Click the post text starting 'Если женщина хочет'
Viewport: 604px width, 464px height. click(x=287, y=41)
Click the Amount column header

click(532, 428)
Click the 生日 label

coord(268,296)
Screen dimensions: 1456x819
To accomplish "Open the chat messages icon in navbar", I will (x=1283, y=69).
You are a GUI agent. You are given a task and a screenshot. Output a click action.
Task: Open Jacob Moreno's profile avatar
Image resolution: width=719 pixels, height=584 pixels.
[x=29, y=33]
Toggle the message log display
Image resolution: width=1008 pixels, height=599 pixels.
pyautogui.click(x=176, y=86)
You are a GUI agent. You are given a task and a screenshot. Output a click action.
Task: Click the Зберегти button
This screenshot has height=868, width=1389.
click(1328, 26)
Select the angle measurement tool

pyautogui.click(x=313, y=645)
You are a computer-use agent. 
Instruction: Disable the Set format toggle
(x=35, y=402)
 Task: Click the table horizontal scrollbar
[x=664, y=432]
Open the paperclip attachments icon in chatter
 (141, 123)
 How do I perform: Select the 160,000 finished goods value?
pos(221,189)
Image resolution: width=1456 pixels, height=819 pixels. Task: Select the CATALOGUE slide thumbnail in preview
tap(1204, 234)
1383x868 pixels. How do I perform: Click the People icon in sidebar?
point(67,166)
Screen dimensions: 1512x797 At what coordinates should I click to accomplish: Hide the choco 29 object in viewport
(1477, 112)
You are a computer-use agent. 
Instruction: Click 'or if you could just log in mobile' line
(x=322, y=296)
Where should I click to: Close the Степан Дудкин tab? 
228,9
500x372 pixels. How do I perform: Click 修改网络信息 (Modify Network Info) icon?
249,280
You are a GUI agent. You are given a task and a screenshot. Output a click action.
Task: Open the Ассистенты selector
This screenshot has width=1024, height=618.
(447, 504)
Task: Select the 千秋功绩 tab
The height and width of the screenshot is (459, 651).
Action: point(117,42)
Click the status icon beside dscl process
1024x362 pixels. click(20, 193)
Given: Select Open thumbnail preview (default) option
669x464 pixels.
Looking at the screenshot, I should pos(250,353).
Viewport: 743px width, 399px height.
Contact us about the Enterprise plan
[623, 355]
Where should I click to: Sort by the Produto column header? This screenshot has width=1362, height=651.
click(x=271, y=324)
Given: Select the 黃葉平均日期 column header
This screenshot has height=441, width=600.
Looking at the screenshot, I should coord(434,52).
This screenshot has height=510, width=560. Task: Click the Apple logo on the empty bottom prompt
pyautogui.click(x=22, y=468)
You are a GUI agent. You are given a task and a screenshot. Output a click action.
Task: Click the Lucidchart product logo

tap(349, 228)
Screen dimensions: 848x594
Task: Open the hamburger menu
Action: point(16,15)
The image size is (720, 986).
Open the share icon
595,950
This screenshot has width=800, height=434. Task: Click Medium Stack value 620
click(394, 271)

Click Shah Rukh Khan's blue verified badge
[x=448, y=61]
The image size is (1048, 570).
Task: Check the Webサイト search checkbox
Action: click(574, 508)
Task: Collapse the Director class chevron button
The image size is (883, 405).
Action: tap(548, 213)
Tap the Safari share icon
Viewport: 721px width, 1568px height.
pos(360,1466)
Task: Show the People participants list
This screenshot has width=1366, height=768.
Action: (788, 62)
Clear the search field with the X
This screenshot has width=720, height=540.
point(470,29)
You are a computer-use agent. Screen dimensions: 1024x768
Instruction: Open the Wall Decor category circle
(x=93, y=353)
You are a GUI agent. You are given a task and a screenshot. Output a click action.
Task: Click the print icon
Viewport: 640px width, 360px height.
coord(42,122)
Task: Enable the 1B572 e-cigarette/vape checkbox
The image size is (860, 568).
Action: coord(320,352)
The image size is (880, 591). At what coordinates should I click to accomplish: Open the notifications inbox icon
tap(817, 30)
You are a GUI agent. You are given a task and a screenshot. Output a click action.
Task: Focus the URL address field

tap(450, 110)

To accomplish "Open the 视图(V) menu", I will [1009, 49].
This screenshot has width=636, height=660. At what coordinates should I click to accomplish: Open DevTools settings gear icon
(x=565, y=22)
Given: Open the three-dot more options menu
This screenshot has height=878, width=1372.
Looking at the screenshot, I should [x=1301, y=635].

......

Rewrite the items from the line with "500x372 pixels. How" to the line with "coord(42,122)", changing "share icon" to "share button" and leaving everything else as it is.

500x372 pixels. How do I perform: Click 修改网络信息 (Modify Network Info) icon?
249,280
You are a GUI agent. You are given a task and a screenshot. Output a click action.
Task: Open the Ассистенты selector
This screenshot has width=1024, height=618.
(447, 504)
Task: Select the 千秋功绩 tab
The height and width of the screenshot is (459, 651).
Action: point(117,42)
Click the status icon beside dscl process
1024x362 pixels. click(20, 193)
Given: Select Open thumbnail preview (default) option
669x464 pixels.
Looking at the screenshot, I should pos(250,353).
Viewport: 743px width, 399px height.
Contact us about the Enterprise plan
[623, 355]
Where should I click to: Sort by the Produto column header? This screenshot has width=1362, height=651.
click(x=271, y=324)
Given: Select the 黃葉平均日期 column header
This screenshot has height=441, width=600.
Looking at the screenshot, I should coord(434,52).
This screenshot has height=510, width=560. Task: Click the Apple logo on the empty bottom prompt
pyautogui.click(x=22, y=468)
You are a GUI agent. You are given a task and a screenshot. Output a click action.
Task: Click the Lucidchart product logo

tap(349, 228)
Screen dimensions: 848x594
Task: Open the hamburger menu
Action: point(16,15)
The image size is (720, 986).
Open the share button
595,950
This screenshot has width=800, height=434. Task: Click Medium Stack value 620
click(394, 271)

Click Shah Rukh Khan's blue verified badge
[x=448, y=61]
The image size is (1048, 570).
Task: Check the Webサイト search checkbox
Action: click(574, 508)
Task: Collapse the Director class chevron button
The image size is (883, 405).
Action: tap(548, 213)
Tap the Safari share button
Viewport: 721px width, 1568px height.
pos(360,1466)
Task: Show the People participants list
This screenshot has width=1366, height=768.
Action: (788, 62)
Clear the search field with the X
This screenshot has width=720, height=540.
point(470,29)
You are a computer-use agent. Screen dimensions: 1024x768
Instruction: Open the Wall Decor category circle
(x=93, y=353)
You are a GUI agent. You are given a task and a screenshot. Output a click action.
Task: Click the print icon
Viewport: 640px width, 360px height.
coord(42,122)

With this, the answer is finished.